#### Required action
Give again, word for word, every line in the entries below from the line with "461x631 pixels." up to and including the line with "Add a blockquote", and no other line.

[Dataset records]

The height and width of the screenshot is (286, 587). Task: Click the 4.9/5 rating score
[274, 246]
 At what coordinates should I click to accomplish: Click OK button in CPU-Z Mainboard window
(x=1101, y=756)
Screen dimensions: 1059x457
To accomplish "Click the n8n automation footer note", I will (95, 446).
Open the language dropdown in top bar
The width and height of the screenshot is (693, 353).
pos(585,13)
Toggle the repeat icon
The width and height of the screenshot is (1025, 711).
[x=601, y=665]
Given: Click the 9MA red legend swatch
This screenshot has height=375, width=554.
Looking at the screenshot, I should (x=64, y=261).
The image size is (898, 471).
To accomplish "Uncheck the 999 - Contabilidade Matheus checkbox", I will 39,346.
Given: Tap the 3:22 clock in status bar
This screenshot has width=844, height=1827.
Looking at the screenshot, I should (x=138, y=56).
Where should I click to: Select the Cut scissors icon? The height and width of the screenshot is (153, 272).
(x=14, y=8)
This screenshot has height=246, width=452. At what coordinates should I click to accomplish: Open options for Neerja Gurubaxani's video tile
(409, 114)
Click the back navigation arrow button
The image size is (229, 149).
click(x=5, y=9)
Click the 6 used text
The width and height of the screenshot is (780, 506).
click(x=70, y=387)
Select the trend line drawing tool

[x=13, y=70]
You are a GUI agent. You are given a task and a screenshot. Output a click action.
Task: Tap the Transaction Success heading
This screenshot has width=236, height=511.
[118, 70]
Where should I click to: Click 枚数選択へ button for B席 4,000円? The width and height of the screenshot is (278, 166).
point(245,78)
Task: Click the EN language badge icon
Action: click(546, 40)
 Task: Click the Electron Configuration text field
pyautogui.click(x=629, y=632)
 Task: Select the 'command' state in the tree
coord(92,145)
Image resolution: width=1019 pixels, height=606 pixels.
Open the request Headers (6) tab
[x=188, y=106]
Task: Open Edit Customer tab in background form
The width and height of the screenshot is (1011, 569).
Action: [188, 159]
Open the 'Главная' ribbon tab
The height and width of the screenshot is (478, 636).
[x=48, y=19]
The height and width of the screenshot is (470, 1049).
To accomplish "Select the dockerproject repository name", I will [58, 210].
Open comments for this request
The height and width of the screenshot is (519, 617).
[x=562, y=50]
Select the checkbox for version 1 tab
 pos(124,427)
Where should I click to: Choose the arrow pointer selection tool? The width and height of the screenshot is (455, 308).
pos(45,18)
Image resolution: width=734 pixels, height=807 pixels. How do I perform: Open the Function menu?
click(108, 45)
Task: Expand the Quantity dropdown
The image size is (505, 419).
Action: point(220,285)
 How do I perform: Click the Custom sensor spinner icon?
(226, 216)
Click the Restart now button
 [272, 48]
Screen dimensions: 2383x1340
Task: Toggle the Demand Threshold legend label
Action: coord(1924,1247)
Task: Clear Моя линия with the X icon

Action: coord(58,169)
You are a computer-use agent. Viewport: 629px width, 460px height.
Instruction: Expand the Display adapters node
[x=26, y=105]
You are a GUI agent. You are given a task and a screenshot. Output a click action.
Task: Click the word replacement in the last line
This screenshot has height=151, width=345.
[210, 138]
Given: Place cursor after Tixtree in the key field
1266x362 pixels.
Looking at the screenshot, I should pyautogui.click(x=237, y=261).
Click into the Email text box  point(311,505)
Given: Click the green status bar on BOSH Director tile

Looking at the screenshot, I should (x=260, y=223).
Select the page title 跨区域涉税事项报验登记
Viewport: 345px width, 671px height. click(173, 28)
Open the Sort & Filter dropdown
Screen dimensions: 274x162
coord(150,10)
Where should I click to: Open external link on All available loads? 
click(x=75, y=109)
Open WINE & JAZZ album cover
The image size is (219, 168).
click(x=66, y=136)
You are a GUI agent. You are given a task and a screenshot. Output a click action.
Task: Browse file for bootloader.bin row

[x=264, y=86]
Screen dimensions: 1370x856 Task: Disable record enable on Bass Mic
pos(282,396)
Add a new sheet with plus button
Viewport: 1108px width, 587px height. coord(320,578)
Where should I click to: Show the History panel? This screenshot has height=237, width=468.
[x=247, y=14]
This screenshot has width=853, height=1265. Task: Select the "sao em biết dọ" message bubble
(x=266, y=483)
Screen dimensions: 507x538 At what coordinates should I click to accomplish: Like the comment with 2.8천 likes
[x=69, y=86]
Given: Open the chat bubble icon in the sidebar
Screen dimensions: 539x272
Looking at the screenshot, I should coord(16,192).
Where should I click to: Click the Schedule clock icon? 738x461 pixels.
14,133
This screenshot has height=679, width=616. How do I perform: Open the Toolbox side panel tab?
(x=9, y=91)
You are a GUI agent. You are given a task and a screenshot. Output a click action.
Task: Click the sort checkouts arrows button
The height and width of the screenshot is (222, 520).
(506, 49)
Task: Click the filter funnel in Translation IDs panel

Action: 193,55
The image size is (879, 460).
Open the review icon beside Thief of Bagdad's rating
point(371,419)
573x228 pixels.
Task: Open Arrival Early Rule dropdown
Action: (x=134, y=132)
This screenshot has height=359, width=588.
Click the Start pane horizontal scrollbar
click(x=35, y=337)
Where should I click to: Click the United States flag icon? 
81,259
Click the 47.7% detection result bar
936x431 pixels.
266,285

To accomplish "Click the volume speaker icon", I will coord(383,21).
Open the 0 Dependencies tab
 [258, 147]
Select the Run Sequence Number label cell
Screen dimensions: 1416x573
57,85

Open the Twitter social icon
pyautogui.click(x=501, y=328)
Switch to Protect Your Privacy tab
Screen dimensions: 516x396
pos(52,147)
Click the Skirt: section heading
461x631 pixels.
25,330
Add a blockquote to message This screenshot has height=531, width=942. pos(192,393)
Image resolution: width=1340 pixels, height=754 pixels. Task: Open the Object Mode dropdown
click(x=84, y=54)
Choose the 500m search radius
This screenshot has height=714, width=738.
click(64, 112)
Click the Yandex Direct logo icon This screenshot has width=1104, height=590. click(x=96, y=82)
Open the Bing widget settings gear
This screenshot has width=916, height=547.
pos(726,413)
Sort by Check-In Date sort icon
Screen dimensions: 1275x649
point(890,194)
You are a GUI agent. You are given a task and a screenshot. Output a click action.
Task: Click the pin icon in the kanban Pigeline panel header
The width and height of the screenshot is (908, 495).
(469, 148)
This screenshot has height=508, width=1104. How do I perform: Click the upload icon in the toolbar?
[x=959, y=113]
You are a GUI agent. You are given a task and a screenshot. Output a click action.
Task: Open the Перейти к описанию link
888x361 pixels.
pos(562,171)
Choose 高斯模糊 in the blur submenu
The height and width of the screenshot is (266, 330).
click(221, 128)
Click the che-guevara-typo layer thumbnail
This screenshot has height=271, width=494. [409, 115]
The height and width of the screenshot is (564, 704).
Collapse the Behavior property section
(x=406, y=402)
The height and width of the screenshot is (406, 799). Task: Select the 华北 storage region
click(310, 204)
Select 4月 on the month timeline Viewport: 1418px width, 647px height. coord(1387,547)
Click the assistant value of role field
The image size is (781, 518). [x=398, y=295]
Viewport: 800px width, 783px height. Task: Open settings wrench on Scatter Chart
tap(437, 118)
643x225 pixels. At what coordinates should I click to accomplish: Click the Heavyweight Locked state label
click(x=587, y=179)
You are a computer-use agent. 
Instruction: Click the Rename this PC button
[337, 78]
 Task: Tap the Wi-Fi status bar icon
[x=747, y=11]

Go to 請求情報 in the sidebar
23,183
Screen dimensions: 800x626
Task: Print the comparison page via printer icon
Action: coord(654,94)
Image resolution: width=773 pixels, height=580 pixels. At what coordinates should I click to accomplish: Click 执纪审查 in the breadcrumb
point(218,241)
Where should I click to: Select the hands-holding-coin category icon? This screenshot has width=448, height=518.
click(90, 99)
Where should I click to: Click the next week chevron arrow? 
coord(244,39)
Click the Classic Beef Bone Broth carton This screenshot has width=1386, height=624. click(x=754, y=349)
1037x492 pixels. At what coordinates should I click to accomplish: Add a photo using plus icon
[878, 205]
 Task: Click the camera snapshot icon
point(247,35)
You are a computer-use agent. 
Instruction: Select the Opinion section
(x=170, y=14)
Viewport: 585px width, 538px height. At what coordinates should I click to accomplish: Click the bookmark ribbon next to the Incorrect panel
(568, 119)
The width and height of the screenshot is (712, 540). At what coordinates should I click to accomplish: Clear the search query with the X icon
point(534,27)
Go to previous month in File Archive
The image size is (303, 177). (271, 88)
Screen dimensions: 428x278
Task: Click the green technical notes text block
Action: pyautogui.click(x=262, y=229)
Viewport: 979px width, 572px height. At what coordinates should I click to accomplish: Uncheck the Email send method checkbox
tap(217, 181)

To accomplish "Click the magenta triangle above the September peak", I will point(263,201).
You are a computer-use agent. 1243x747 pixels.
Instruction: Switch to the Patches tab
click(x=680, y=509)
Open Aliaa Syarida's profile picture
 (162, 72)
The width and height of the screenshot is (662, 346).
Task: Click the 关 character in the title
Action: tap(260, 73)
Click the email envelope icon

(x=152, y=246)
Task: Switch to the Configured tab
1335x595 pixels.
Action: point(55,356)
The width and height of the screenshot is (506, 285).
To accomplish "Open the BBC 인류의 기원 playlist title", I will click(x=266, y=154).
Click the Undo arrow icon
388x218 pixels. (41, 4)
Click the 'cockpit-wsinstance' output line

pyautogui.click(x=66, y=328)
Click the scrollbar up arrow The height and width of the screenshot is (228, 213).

#### Exercise response
461x631 pixels.
25,330
Add a blockquote to message This screenshot has height=531, width=942. pos(192,393)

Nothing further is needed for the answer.